Article Preview
TopIntroduction
During the mid-1990s, Michael Welton (1995) drew on Jürgen Habermas to offer a radical critique of broadly influential conceptions of adult education. He argued that the “andragogical consensus” that prevailed in the field at the time depicted adult education as an assemblage of professional practices whose purpose was to help individuals learn to adapt to the shifting contingencies and challenges of modern life (p. 128). Welton contended that, untroubled by any critical theory of social domination, this depiction of adult education ended up serving the intrusive interests of a burgeoning, destructive, and non-normative system much more than it did the people it purportedly aimed to help. Drawing on Habermas, Welton offered an alternative purpose for the field. Adult education, he contended, is an immensely important endeavor because of its potential to foster social learning that can support increasingly healthy, democratic lifeworld institutions capable of curtailing the destructive excesses of contemporary society (p. 155). Instead of helping individuals accommodate themselves to the instrumental imperatives of modernity, adult education should realize its full potential as an emancipatory force – that is, to use Welton’s Habermasian phrase, it should be a field of social practice “in defense of the lifeworld” (1995, p. 4).

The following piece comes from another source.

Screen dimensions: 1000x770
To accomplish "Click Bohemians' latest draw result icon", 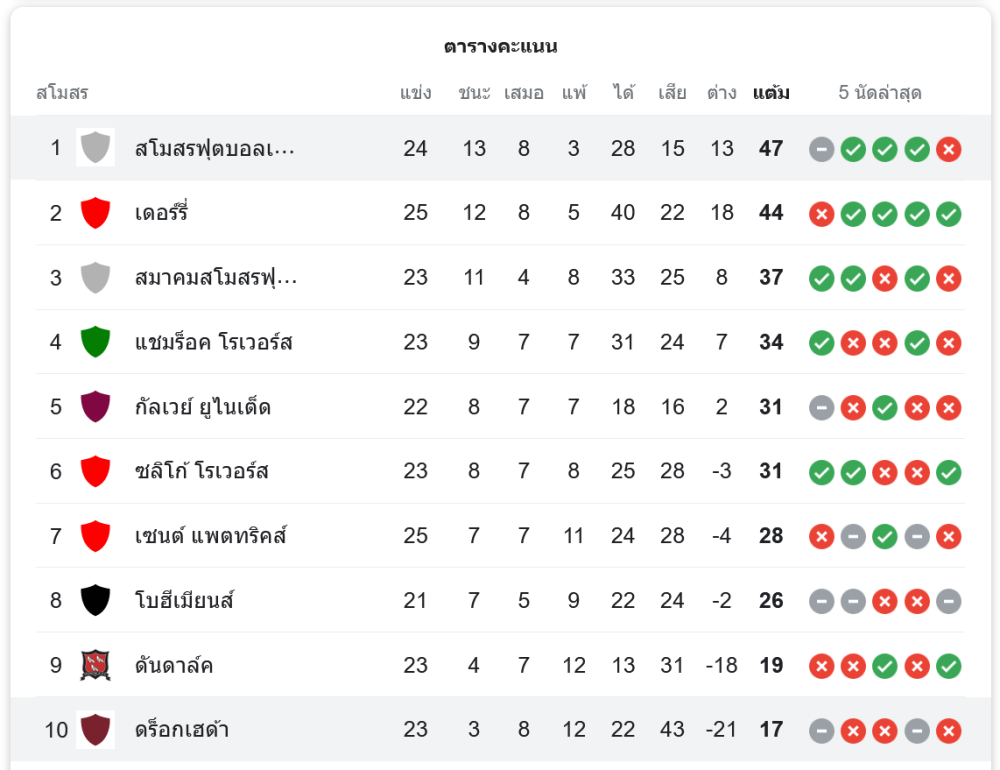I will pos(949,600).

Twenty years later, there seems to be very little overall consensus about what adult education is or what its purposes should be, let alone anything like the “andragogical consensus.” Certainly, as is so often lamented, much of what counts as adult education remains dominated by view of the field as a collection of professional practices for fostering individual learning, most often, to enhance prospects for ‘labour market attachment’ (to use an old Thatcherite phase). But this is not all there is. Adult education, especially as it is promoted in much academic discourse, is openly characterized as an emancipatory practice that aims to seek out the ways power relations (especially the cultural power relations such as sexism, racism, homophobia, ethnocentrism, classism) distorts collective learning processes with pernicious, negative effects.
I suspect (actually, in talking to him, I pretty much know) that, in Welton’s view, the current emancipatory talk of many academic adult educators fails to amount to an especially substantial shift in the field. Welton’s burning vision of adult education as a pivotal contributor to emancipation has certainly not come to fruition. Nor does it seem likely to. Instead, perhaps as a prototypical instance of “repressive tolerance,” critical adult education exists as a rather fragile bubble afloat on a foamy eddy of the academy with little, let alone pivotal, emancipatory social effect (Brookfield, 2005).

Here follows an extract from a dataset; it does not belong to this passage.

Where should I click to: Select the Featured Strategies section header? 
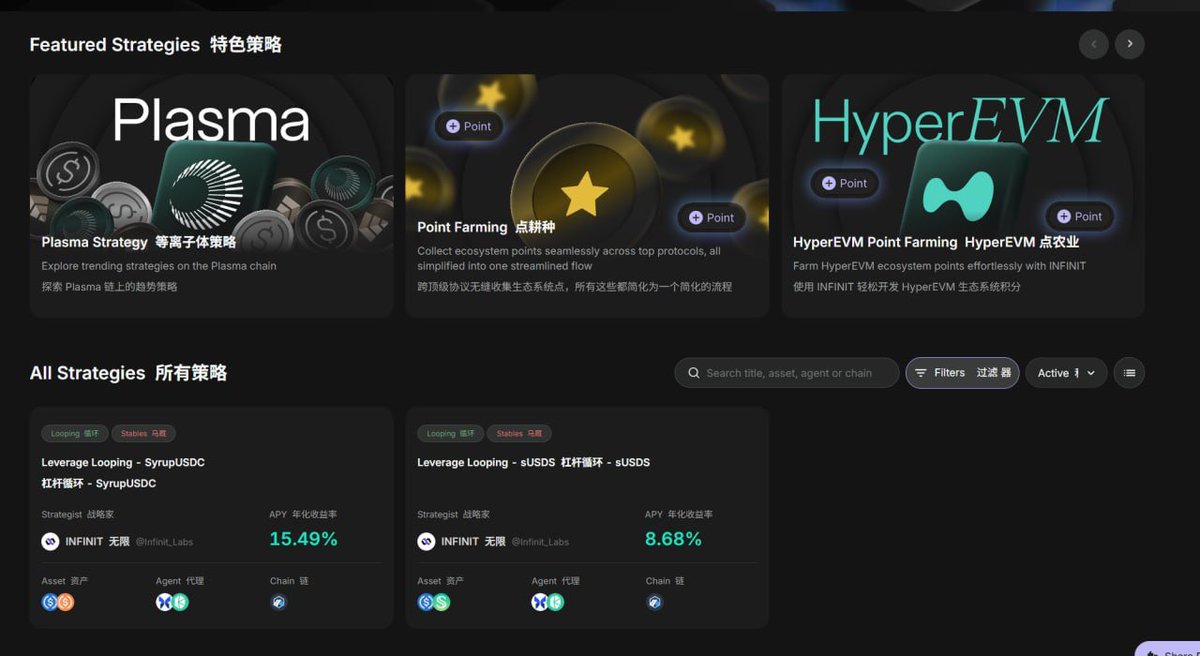click(x=155, y=44)
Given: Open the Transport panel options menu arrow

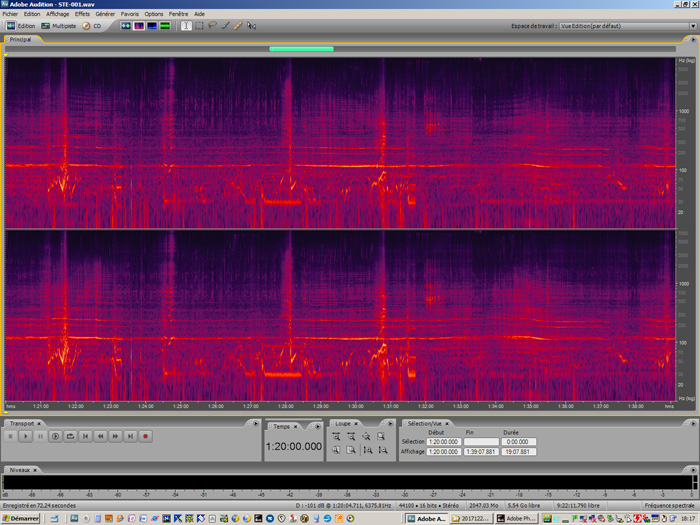Looking at the screenshot, I should [255, 423].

What is going on, here? Well, of the multiple and interacting forces shaping the field of adult education, Welton might contend that the critical social learning that adult educators themselves needed to engage in did not come to pass. Significantly, at the very juncture when critical theory might have helped adult educators clarify and commit to an emancipatory normative foundation for the field, a strong relativistic postmodernism called all foundation building into question. Welton’s advocacy of Habermas’s critical theory fell on hard times. Despite his belief that Habermas’s formulations were deeply important to the field (actually, Welton and I shared – and to a great extent continue to share – that belief), the discursive tide had changed. The choppy, inchoate seas of postmodernism ruffled the waters, and, suddenly, Welton wasn’t surfing anymore.